Baker was born in Birmingham in 1860, the son of Samuel Henry Baker, an artist and member of the Royal Birmingham Society of Artists. His brother Oliver (1856–1939) was also an artist and a designer.

He went to King Edward School in New Street, Birmingham, and then apprenticed to a wood-carver of church furniture and designer of stained glass windows.

Baker was a keen amateur photographer and in 1886 opened his first photographic studio at 17 Cannon Street, Birmingham, and the following year moved to premises in New Street. He was appointed official photographer to the Birmingham Archaeological Society, succeeding Robert W. Thrupp.

In about 1897 he became closely associated with the Birmingham Magazine of Arts and Industries, and became the magazine's official photographer.
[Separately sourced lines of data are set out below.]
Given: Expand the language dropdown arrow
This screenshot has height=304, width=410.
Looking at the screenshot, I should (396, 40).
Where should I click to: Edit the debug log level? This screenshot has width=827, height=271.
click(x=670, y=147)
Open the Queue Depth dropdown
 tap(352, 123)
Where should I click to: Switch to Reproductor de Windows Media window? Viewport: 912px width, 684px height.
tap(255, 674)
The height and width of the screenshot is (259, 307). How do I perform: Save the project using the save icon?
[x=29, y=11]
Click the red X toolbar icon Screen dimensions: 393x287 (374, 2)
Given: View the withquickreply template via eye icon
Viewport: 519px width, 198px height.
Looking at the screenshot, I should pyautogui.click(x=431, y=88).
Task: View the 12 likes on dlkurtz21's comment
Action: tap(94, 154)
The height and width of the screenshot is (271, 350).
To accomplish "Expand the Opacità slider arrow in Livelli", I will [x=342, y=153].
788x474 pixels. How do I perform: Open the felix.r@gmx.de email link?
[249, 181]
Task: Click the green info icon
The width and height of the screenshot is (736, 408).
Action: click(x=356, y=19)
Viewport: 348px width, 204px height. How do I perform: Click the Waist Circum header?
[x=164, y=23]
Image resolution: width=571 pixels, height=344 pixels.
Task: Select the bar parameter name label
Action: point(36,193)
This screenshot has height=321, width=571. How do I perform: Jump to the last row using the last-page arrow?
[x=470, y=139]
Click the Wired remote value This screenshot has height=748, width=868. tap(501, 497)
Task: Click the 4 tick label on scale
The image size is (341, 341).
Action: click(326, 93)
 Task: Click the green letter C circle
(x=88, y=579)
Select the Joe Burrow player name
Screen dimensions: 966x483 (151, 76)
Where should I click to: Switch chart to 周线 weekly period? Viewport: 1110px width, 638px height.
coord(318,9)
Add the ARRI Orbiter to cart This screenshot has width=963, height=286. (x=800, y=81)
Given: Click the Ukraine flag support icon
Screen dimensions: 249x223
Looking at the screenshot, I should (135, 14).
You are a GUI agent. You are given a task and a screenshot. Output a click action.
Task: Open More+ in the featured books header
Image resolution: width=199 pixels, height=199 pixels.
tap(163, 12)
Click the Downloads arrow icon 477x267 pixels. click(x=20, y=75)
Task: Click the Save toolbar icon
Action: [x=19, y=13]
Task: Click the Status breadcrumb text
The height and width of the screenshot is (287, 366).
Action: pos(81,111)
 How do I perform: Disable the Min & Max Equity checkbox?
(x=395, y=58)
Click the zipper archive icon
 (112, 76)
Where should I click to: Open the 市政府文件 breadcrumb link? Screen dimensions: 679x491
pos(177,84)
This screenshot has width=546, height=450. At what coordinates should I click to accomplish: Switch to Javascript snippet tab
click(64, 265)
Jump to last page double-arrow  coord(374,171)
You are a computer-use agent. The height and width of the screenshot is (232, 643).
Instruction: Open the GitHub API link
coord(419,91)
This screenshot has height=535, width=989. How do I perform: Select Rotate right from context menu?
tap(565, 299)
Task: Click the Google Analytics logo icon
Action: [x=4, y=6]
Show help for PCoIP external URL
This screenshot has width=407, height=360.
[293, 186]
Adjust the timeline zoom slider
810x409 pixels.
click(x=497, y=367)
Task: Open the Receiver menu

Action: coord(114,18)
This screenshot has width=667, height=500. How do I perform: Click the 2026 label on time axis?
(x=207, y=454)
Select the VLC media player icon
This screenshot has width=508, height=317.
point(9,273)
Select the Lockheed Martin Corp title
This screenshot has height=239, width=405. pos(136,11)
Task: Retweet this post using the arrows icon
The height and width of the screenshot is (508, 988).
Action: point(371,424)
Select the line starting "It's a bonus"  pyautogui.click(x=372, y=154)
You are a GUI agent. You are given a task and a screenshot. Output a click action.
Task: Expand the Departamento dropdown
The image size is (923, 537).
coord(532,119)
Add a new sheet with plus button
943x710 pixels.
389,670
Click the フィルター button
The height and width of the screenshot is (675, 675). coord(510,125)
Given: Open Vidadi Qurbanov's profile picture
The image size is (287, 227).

He was a regular contributor to photographic magazines including Practical Photographer.

In 1902, Baker was invited to assist J. Benjamin Stone the official photographer for the coronation of King Edward VII, and is credited with having taken the only photograph of the proclamation of the King at St James's Palace.

In 1921 he judged the first annual photographic exhibition organised by the Soho Hill Men's Movement Camera Club.

A collection of his work including over 200 albumen prints mainly of architectural and archaeological studies of buildings and sites in and around Birmingham c1870-1880 and 500 half-plate glass negatives of architectural and historical subjects is held in the Library of Birmingham.